Biocompatibility and characterization of a peptide amphiphile hydrogel for applications in peripheral nerve regeneration

Abstract

Peripheral nerve injury is a debilitating condition for which new bioengineering solutions are needed. Autografting, the gold standard in treatment, involves sacrifice of a healthy nerve and results in loss of sensation or function at the donor site. One alternative solution to autografting is to use a nerve guide conduit designed to physically guide the nerve as it regenerates across the injury gap. Such conduits are effective for short gap injuries, but fail to surpass autografting in long gap injuries.

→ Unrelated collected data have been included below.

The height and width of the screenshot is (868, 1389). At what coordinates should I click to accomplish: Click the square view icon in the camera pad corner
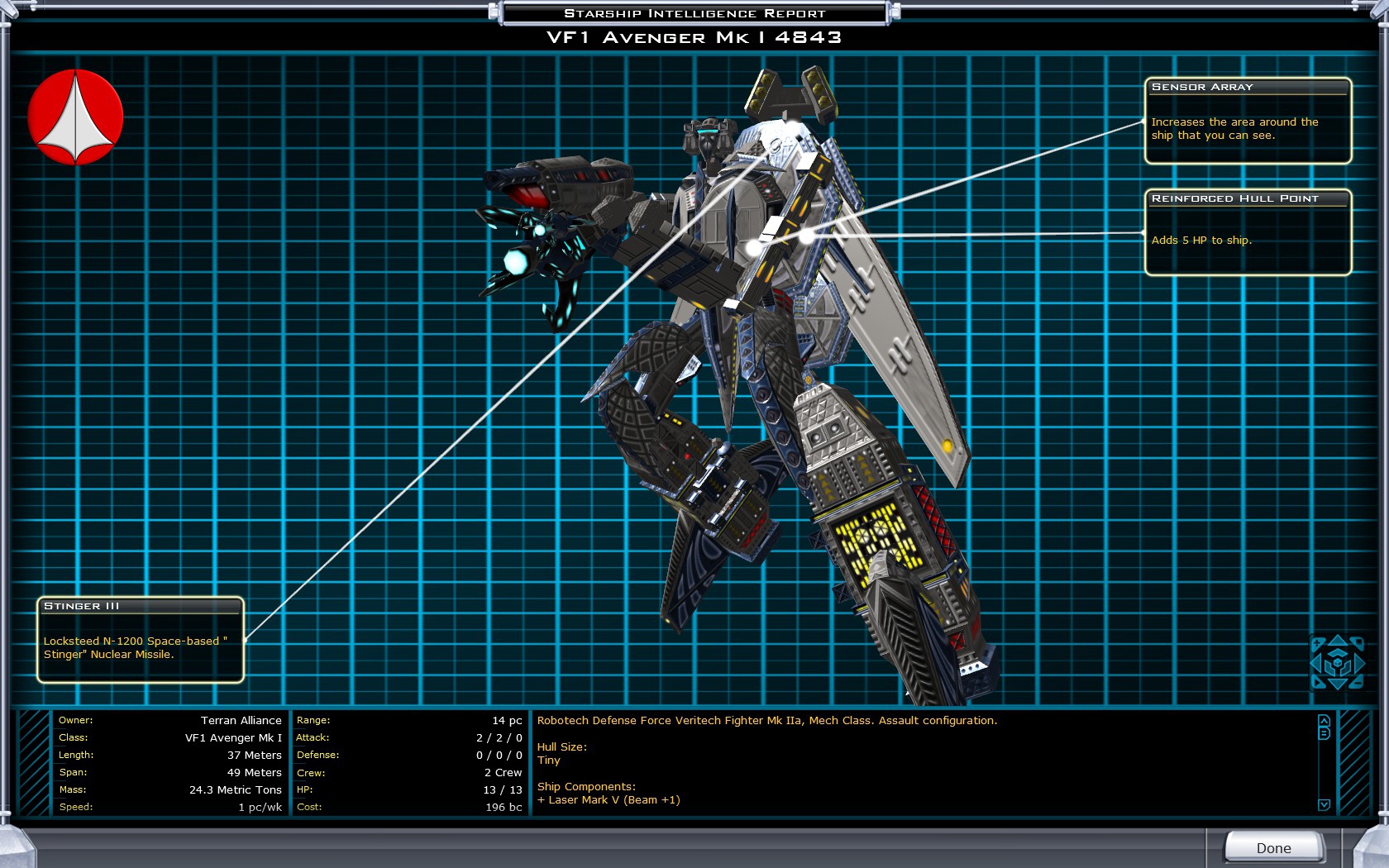point(1359,641)
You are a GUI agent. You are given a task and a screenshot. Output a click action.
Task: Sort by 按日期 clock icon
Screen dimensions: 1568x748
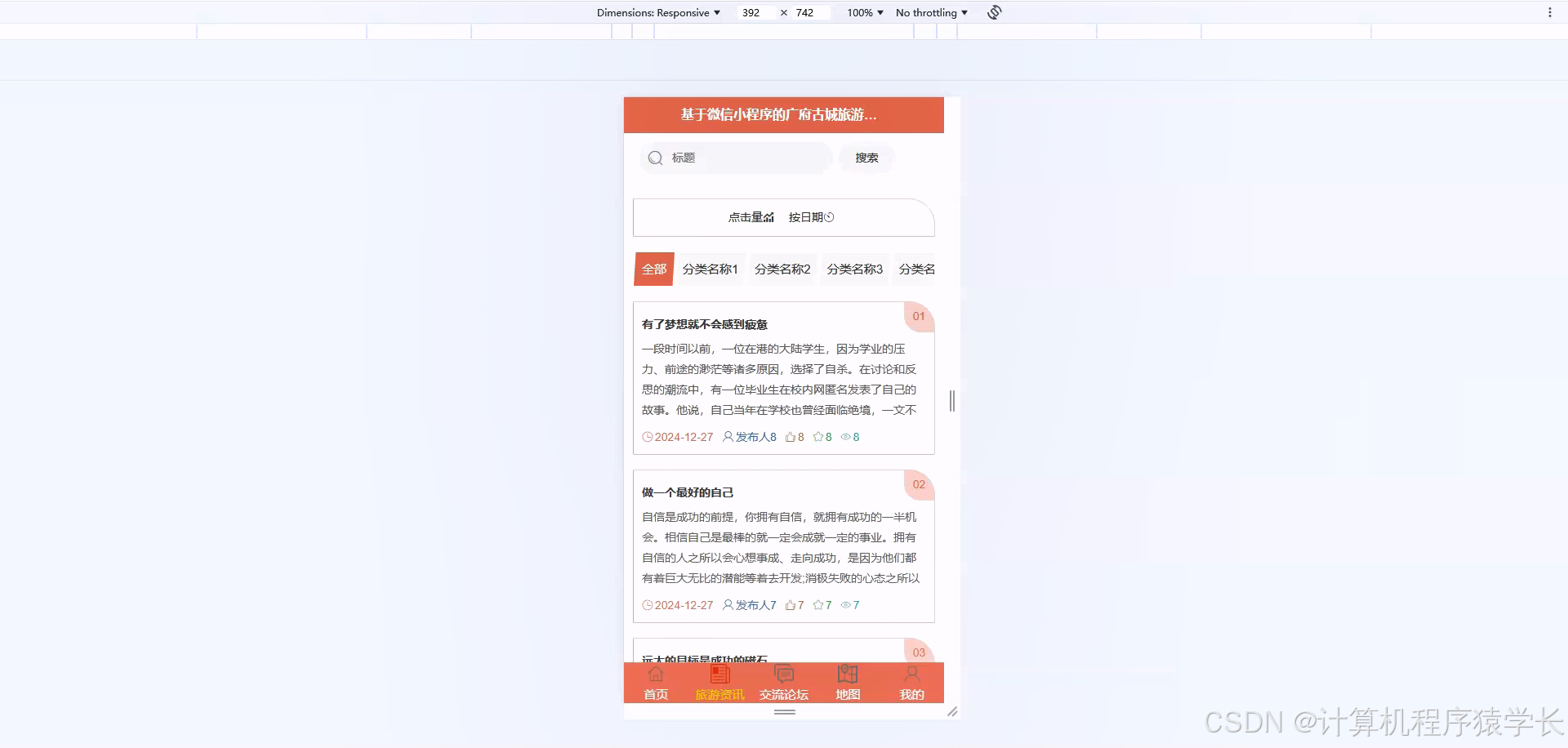point(830,216)
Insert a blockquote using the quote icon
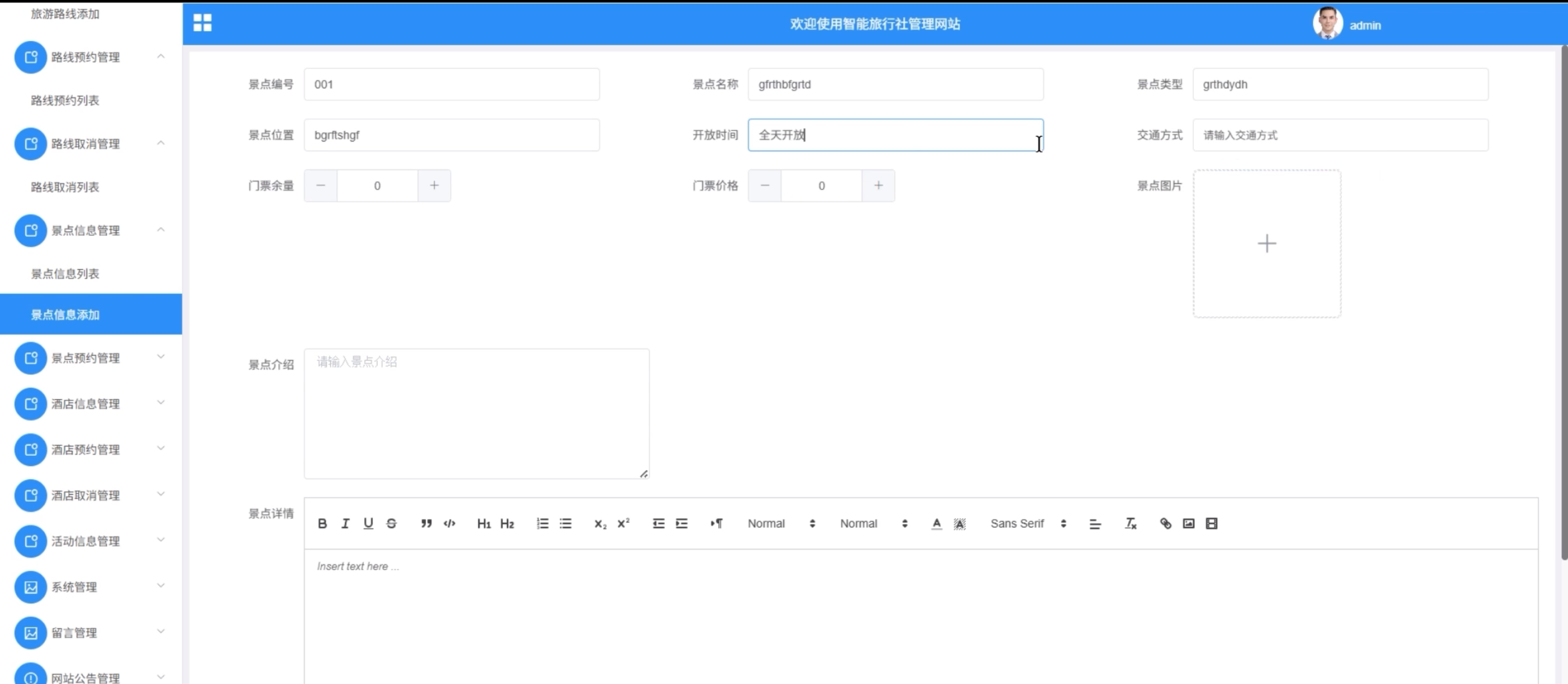 coord(426,523)
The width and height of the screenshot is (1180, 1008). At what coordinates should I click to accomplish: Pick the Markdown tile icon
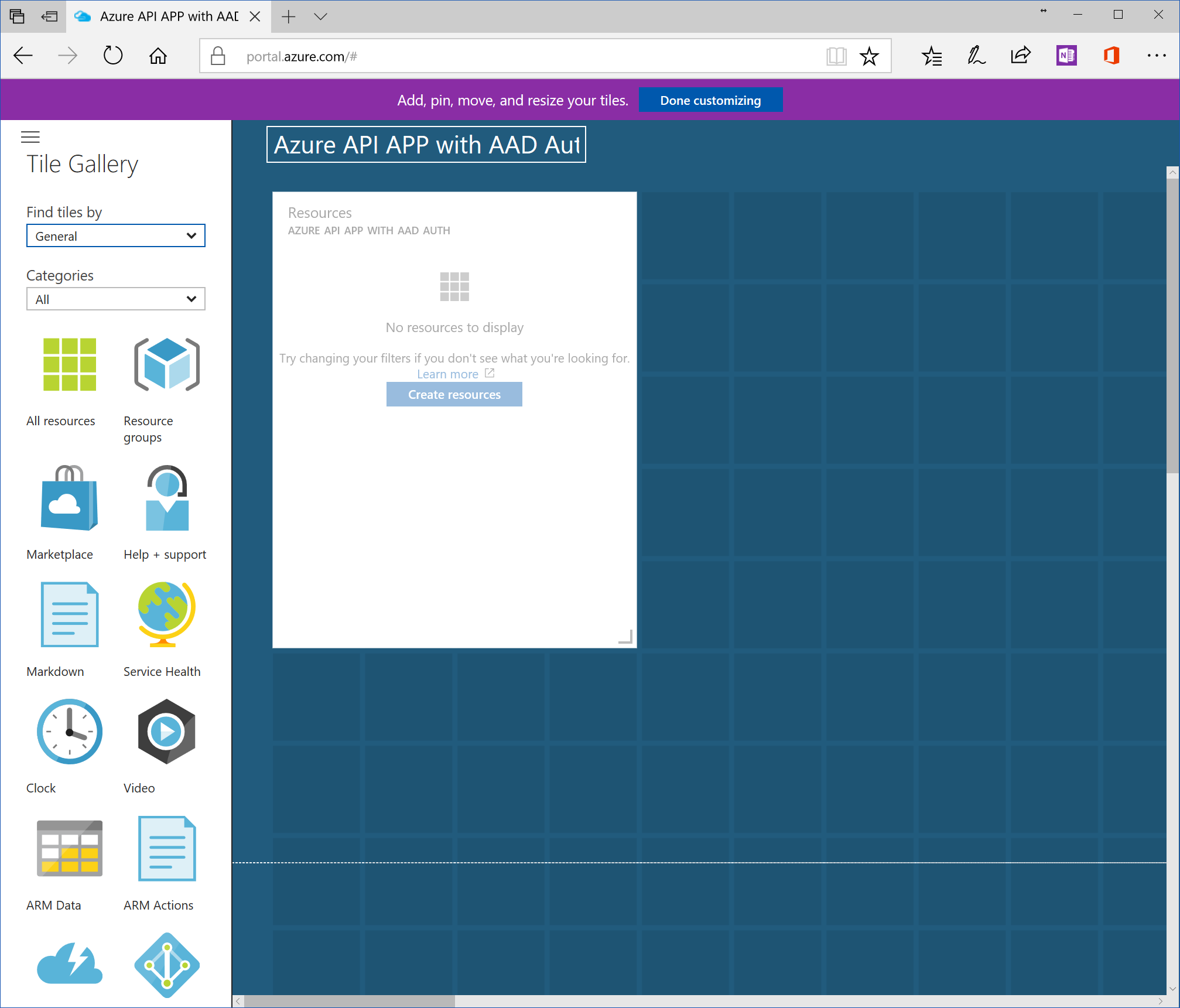pos(69,614)
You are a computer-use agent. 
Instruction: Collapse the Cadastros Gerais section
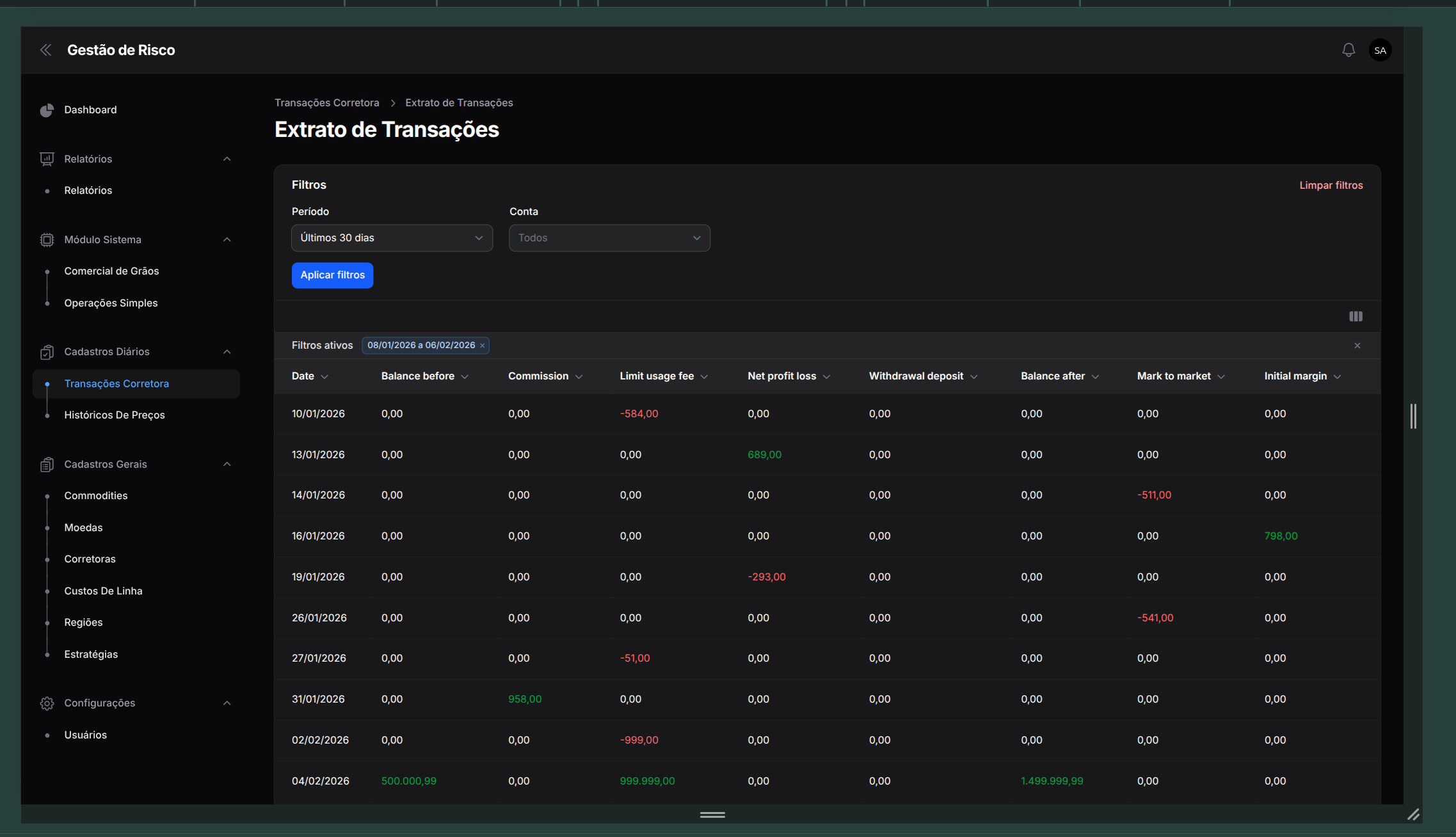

One strategy to enhance regeneration inside conduits in long gap injuries is to fill the guide conduits with a hydrogel to mimic the native extracellular matrix found in peripheral nerves. In this work, a peptide amphiphile (PA)-based hydrogel was optimized for peripheral nerve repair. Hydrogels consisting of the PA C16GSH were compared with a commercially available collagen gel. Schwann cells, a cell type important in the peripheral nerve regenerative cascade, were able to spread, proliferate, and migrate better on C16GSH gels in vitro when compared with cells seeded on collagen gels. Moreover, C16GSH gels were implanted subcutaneously in a murine model and were found to be biocompatible, degrade over time, and support angiogenesis without causing inflammation or a foreign body immune response. Taken together, these results help optimize and instruct the development of a new synthetic hydrogel as a luminal filler for conduit-mediated peripheral nerve repair.

FIG. 1.

Chemical structure of the peptide amphiphile (PA), C₁₆GSH.

FIG. 2.

Images of Schwann cells grown on 2D hydrogel surfaces of C₁₆GSH (A–D) or collagen (E) for 18 h. Schwann cells spread most on gels C₁₆GSH of 0.1 wt% (D) corresponding to 0.92 kPa stiffness. Observed spreading was less on more concentrated C₁₆GSH gels of 1 wt% (A), 0.5 wt% (B), 0.2 wt% (C), and collagen (E).

FIG. 3.

Scanning electron micrographs of Schwann cells grown on 2D surfaces of 0.1 wt% C₁₆GSH (A) and collagen (B) gels after 24 h. Conditions of 0.1 wt% C₁₆GSH and collagen have roughly equivalent stiffness, 0.92 and 1.07 kPa, respectively.

FIG. 4.

Proliferation of Schwann cells on collagen and C₁₆GSH gels after 48 h (mean±SD, *p<0.01, ANOVA, Dunnett's test). At all concentrations, cells proliferate more on C₁₆GSH gels than on collagen.

FIG. 5.

Representative images of Schwann cells migrating through microchannels filled with collagen (A) and 0.2 wt% (B) or 0.05 wt% (C) C₁₆GSH hydrogels. Cells have migrated from the inlet area (white arc) on the left toward the right over a period of 6 days without additional growth factors.

FIG. 6.

Migration of Schwann cells through three-dimensional (3D) michrochannels of collagen or C₁₆GSH gels. Calculated number of cells entering the microchannel from the entrance port for each gel, as calculated using ImageJ software. (mean±SD, *p<0.01, ANOVA, Dunnett's test).

FIG. 7.

Histological images of 1 wt% C₁₆GSH hydrogels implanted subcutaneously at days 3, 10, and 30. Dashed outlines indicate the gel implant area. Over a 30-day period, gels are infiltrated by cells and degrade (hematoxylin and eosin [H&E] staining). The presence of macrophages is confirmed with F4/80 staining at days 3 and 10 and is significantly reduced by day 30.

FIG. 8.

Day 10 histological images of 1 wt% C₁₆GSH implanted gels showing spontaneous development of blood vessels within the gel (black arrows). Scale bar is 75 μm.

FIG. 9.

Systemic antibody production as measured by total IgG ELISA. No statistical difference was measured between treatment groups within each time point (ANOVA with Tukey's post hoc correction).